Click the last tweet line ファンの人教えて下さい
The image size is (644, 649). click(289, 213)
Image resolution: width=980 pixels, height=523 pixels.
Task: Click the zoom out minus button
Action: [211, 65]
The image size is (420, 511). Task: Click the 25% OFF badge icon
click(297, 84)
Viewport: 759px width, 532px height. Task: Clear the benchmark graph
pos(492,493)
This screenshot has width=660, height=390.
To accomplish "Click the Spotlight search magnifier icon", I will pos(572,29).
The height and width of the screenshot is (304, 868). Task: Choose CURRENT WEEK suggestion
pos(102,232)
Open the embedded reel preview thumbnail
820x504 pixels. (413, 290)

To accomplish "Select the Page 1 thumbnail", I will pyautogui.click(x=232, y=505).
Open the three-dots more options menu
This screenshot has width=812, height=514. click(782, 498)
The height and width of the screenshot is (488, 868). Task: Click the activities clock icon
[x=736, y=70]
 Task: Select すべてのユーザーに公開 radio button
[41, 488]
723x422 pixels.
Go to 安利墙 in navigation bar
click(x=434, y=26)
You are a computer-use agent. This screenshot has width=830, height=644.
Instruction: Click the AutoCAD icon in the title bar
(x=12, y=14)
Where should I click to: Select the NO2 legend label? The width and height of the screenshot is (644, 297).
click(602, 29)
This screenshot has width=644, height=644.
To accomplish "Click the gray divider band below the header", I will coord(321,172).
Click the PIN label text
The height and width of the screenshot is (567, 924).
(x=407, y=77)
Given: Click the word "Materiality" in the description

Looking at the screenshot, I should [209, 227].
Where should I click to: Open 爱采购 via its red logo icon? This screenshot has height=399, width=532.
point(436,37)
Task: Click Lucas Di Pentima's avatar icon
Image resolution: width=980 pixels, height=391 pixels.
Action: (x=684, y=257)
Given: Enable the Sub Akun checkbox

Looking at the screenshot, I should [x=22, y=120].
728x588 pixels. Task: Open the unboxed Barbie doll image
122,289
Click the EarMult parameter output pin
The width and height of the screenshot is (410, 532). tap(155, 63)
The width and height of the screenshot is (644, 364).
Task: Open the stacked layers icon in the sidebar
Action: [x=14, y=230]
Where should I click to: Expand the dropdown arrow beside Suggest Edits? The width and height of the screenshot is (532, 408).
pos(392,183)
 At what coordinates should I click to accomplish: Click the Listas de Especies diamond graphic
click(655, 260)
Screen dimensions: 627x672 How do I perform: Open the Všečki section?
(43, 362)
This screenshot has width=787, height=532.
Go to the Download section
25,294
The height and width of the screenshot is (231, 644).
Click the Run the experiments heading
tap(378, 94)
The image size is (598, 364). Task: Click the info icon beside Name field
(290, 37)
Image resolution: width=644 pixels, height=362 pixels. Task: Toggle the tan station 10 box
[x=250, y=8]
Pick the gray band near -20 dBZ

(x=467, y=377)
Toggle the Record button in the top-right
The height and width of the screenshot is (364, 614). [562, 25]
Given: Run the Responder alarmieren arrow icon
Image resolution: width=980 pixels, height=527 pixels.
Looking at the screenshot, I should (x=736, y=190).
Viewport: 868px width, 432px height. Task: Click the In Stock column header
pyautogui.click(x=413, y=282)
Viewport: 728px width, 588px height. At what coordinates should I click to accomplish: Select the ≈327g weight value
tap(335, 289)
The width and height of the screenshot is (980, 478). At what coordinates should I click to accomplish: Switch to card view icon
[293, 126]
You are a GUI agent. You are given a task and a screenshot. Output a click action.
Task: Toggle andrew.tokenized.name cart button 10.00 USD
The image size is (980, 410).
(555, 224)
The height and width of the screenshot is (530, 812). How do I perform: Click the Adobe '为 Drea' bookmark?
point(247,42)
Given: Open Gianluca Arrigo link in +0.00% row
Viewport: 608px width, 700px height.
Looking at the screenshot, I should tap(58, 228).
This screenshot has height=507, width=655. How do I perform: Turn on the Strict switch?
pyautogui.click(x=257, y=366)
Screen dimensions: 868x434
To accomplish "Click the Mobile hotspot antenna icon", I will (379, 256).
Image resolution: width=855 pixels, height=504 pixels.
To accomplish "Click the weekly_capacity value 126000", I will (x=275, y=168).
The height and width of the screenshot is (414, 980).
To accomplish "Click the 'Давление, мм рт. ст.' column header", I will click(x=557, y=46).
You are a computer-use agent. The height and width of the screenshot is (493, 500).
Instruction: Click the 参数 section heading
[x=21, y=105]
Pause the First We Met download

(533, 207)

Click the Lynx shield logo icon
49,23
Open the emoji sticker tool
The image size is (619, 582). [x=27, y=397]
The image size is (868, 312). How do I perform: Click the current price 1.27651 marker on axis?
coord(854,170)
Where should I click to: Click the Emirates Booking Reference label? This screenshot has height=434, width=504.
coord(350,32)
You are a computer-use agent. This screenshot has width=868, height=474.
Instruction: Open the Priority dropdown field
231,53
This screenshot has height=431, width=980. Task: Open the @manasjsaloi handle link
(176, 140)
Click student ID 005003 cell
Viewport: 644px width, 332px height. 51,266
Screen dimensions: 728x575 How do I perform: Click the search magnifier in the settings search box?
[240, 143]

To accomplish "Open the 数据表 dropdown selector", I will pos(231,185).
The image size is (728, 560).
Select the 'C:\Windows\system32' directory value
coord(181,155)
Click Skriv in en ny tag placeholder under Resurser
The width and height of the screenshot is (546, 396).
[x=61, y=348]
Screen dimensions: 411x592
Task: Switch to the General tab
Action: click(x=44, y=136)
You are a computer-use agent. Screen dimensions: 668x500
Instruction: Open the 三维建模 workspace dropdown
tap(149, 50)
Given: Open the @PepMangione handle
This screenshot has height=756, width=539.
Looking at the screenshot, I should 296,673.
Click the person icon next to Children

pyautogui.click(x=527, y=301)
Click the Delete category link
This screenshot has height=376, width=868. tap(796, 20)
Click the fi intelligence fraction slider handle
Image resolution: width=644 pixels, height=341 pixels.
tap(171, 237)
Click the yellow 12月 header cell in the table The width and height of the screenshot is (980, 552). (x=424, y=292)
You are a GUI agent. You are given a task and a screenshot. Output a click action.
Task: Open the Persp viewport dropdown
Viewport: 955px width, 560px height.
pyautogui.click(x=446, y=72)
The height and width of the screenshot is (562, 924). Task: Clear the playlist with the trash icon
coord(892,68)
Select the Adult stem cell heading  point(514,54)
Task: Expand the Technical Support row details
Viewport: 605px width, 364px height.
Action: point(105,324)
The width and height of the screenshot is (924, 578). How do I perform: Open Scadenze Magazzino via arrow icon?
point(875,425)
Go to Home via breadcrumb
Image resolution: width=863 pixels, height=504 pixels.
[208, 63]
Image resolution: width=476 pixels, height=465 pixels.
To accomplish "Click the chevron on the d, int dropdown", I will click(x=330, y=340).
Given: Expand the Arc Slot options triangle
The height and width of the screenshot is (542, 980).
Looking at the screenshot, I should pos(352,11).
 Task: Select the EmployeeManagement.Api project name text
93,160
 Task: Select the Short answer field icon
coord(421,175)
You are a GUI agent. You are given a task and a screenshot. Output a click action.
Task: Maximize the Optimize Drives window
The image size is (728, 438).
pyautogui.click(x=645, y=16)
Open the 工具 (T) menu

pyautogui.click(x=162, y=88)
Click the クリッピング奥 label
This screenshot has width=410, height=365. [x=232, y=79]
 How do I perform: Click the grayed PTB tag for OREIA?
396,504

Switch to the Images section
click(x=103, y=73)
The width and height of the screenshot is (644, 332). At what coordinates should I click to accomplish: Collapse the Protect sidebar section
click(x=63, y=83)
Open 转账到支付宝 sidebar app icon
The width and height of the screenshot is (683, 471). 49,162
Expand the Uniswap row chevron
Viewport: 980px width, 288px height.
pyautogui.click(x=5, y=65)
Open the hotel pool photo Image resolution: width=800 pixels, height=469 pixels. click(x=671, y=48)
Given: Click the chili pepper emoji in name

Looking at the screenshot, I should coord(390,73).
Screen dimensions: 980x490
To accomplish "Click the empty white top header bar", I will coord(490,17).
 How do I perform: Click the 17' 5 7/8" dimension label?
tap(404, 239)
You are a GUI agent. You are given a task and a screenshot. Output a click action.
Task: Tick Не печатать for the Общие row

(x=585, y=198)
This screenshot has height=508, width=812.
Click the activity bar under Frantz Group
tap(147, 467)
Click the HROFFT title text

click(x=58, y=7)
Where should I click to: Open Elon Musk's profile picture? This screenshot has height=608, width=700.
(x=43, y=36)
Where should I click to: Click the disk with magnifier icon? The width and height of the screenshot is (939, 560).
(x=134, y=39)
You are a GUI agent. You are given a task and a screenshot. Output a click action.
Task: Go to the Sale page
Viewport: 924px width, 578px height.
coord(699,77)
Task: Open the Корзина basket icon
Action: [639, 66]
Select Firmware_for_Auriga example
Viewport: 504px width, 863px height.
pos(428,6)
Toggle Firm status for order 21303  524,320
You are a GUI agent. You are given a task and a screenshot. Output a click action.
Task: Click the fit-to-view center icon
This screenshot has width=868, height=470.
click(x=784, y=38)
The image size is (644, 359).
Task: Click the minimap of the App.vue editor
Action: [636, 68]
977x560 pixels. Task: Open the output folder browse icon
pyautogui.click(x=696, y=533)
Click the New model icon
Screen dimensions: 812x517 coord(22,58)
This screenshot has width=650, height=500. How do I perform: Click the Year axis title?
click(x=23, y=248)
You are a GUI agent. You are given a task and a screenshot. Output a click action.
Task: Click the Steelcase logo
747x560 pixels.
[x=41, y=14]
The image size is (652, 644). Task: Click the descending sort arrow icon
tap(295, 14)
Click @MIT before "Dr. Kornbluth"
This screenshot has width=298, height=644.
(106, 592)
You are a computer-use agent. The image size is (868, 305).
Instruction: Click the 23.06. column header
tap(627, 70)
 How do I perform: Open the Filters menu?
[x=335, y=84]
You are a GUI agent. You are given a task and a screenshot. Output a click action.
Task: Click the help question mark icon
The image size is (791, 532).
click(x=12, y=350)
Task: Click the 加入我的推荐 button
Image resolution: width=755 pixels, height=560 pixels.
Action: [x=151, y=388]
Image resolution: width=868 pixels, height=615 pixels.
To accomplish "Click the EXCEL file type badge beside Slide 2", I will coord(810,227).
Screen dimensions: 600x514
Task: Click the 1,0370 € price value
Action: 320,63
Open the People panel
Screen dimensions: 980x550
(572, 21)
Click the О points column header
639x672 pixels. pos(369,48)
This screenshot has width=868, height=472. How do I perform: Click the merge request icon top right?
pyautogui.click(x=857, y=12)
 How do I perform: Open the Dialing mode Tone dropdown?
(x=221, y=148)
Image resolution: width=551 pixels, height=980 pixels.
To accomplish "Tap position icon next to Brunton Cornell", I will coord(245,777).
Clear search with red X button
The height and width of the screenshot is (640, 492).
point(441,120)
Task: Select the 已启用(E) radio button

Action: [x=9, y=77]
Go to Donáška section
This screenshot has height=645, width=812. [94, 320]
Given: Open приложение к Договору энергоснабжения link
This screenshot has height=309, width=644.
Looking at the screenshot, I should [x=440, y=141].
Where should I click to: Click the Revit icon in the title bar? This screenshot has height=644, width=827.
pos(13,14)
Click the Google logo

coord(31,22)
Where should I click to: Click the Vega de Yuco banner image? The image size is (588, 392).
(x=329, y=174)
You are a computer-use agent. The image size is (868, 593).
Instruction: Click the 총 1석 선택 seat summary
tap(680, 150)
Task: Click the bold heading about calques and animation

- - -

» Exercise objective
Count, and answer with the number only: how many lines of the data include the string "computer"?

» Reply to the exercise
6